Work to be completed ->
The lines below, from the one holding "Open the More tab" through the one holding "This screenshot has height=532, width=768.", are to be restated word for word, with all images left out.

==== Provided records

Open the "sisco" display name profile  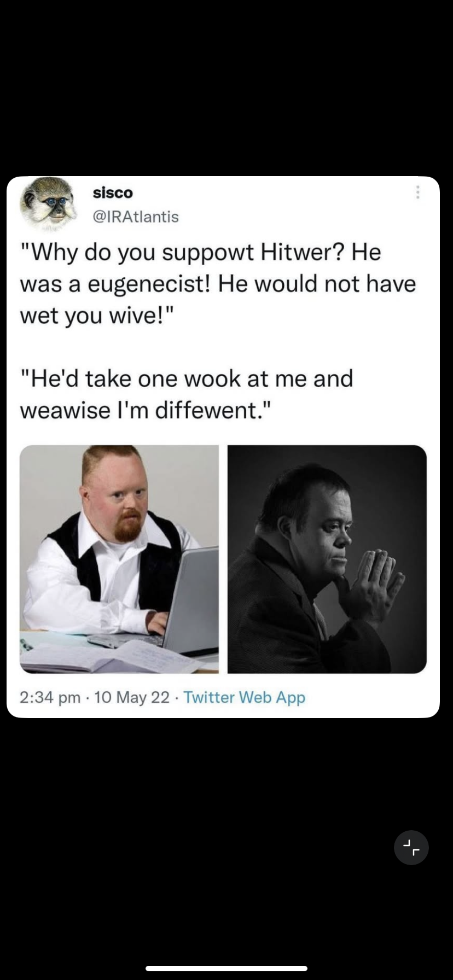(113, 193)
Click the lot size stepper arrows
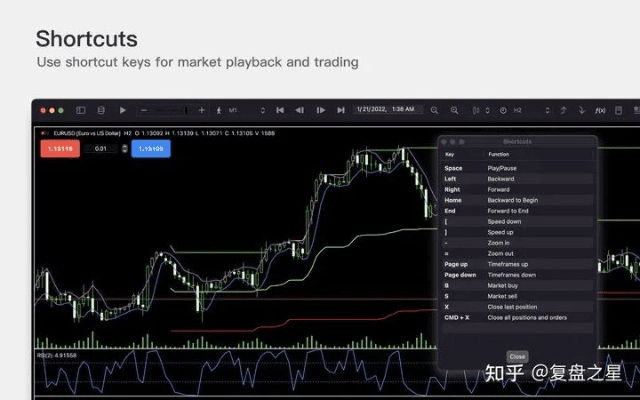Screen dimensions: 640x400 coord(124,149)
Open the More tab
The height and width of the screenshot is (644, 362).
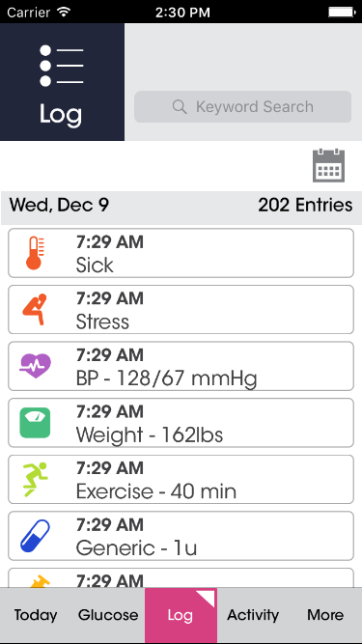pos(326,615)
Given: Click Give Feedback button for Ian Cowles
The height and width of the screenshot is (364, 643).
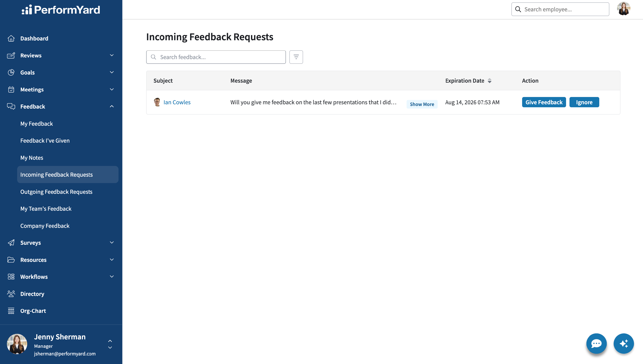Looking at the screenshot, I should pos(544,102).
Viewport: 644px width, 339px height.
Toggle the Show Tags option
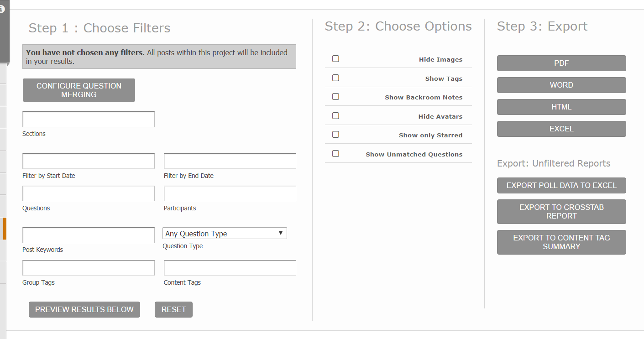335,78
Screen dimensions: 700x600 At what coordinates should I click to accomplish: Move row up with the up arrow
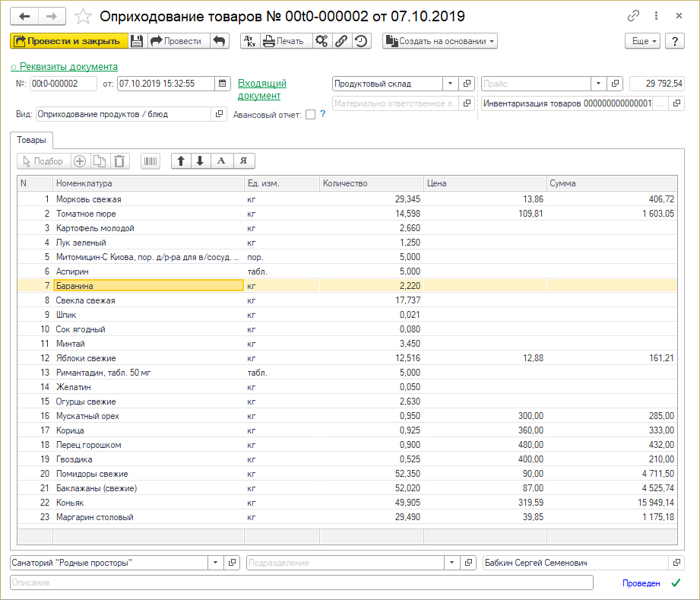(181, 160)
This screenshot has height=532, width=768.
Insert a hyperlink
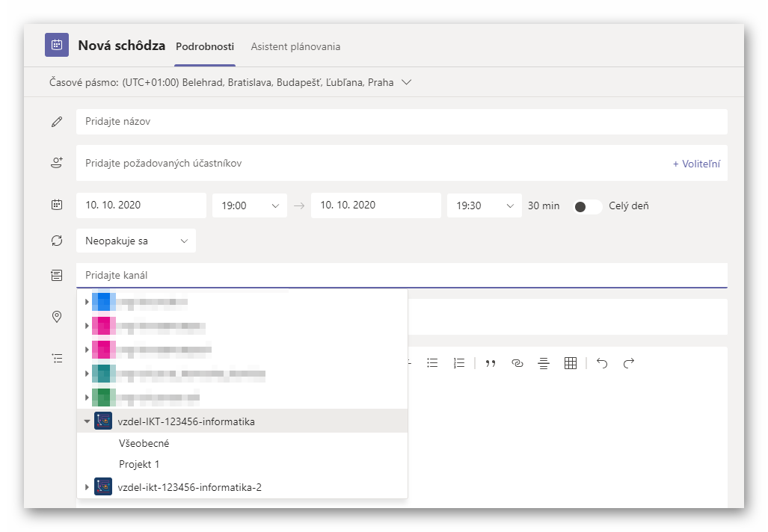click(x=517, y=363)
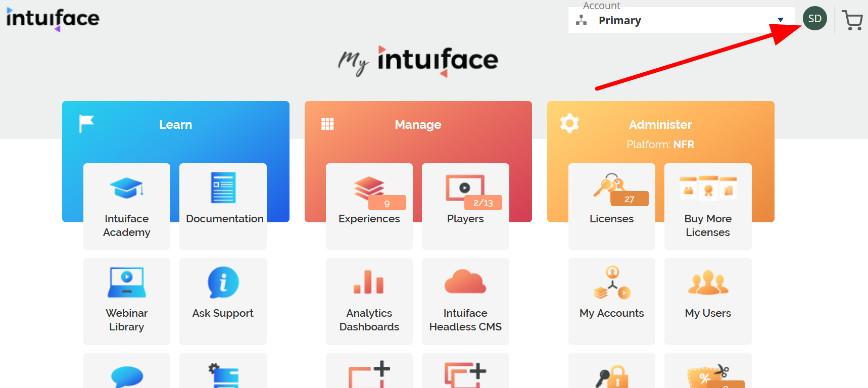Viewport: 868px width, 388px height.
Task: Select the Manage section header
Action: point(418,125)
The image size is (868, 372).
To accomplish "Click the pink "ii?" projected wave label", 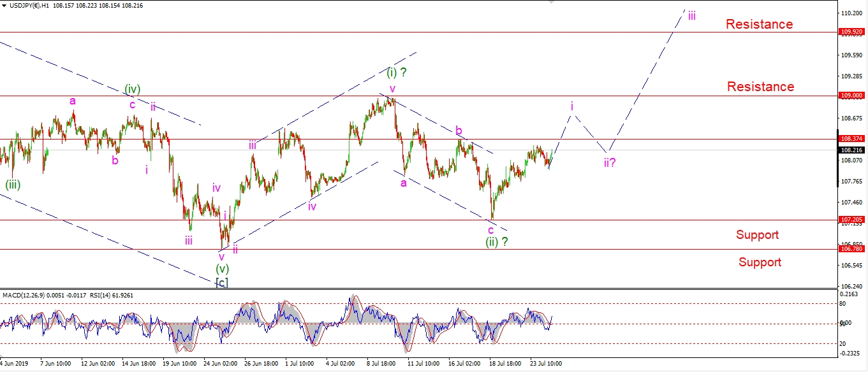I will click(610, 162).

========

Solution ->
Open the More tab
The height and width of the screenshot is (644, 362).
pos(326,615)
Given: Click Give Feedback button for Ian Cowles
The height and width of the screenshot is (364, 643).
Looking at the screenshot, I should pos(544,102).
Viewport: 644px width, 339px height.
Toggle the Show Tags option
335,78
Screen dimensions: 700x600 At what coordinates should I click to accomplish: Move row up with the up arrow
(181, 160)
This screenshot has height=532, width=768.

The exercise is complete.